• **Given task 1**: Name every user who has a post in the pegboard hooks thread, in the order their posts appear.
• **Given task 2**: Reproduce the part of the pegboard hooks thread word for word, starting with "## thirdrail" and going on through "of the wall.".

• **Document section**:
* START *

# Pegboard Hooks that stay put



## longgone

I bought several 2×4 sheets of the plastic pegboard several years ago at Lowes and really find them to be an improvement over the traditional masonite pegboard. They did not carry the plastic hooks, so I just might order some from this company. I also recently bought 4 of the 16×16 plastic pegboards for those spots needing a smaller section. I bought those in black since they did not carry the white…but i do like the white much better.


----------



## thirdrail

Thanks to this review, I bought the trial package, tried them and they are the best thing I've tried. Way better than any metal ones and even better than Talon Hooks. I was so impressed that I've done a 12 foot wall with the 32×24 panels. Without having to bother with furring strips they go in fast! Also the panels are relatively inexpensive and are a lot lighter than dealing with big panels of pegboard. Now I'm waiting for an additional order to replace the 1/8 masonite pegboard on the other side of the wall.
I wish they had a few more shapes but will will make some multiple tool holders out of wood and use these pegs to mount it on the pegboard.
This is one new product that is really worth while and I wouldn't have learned of it without brtech's review. Thanks!


----------



## DMIHOMECENTER

Great timing for me. Thanks. I just hung 4 16×16 of the plastic pegboard I found at HD. I was about to order Talons again (I used them on the automotive side last year), but I think I'll give these a try instead.


----------

* END *

• **Supplied material**:
* START *

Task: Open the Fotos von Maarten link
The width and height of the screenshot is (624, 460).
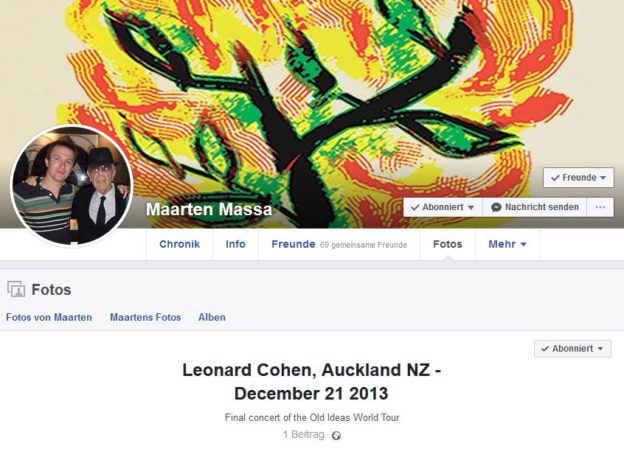Action: 49,318
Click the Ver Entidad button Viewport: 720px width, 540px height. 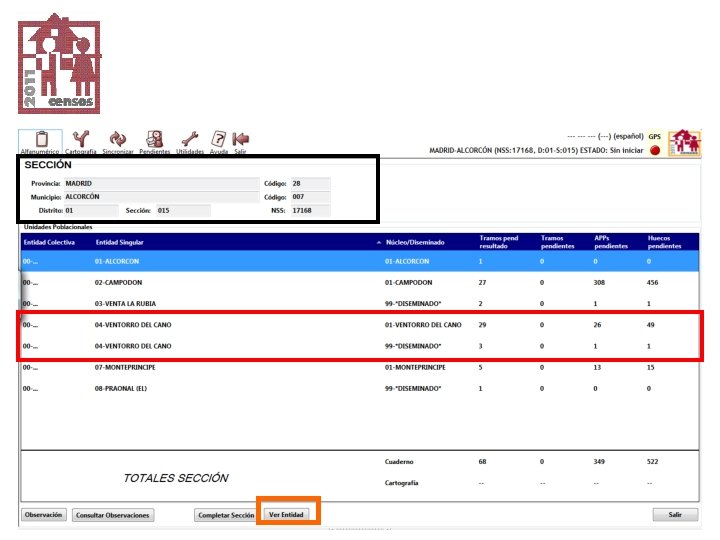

* END *

• **Correct output 1**: longgone, thirdrail, DMIHOMECENTER

• **Correct output 2**:
## thirdrail

Thanks to this review, I bought the trial package, tried them and they are the best thing I've tried. Way better than any metal ones and even better than Talon Hooks. I was so impressed that I've done a 12 foot wall with the 32×24 panels. Without having to bother with furring strips they go in fast! Also the panels are relatively inexpensive and are a lot lighter than dealing with big panels of pegboard. Now I'm waiting for an additional order to replace the 1/8 masonite pegboard on the other side of the wall.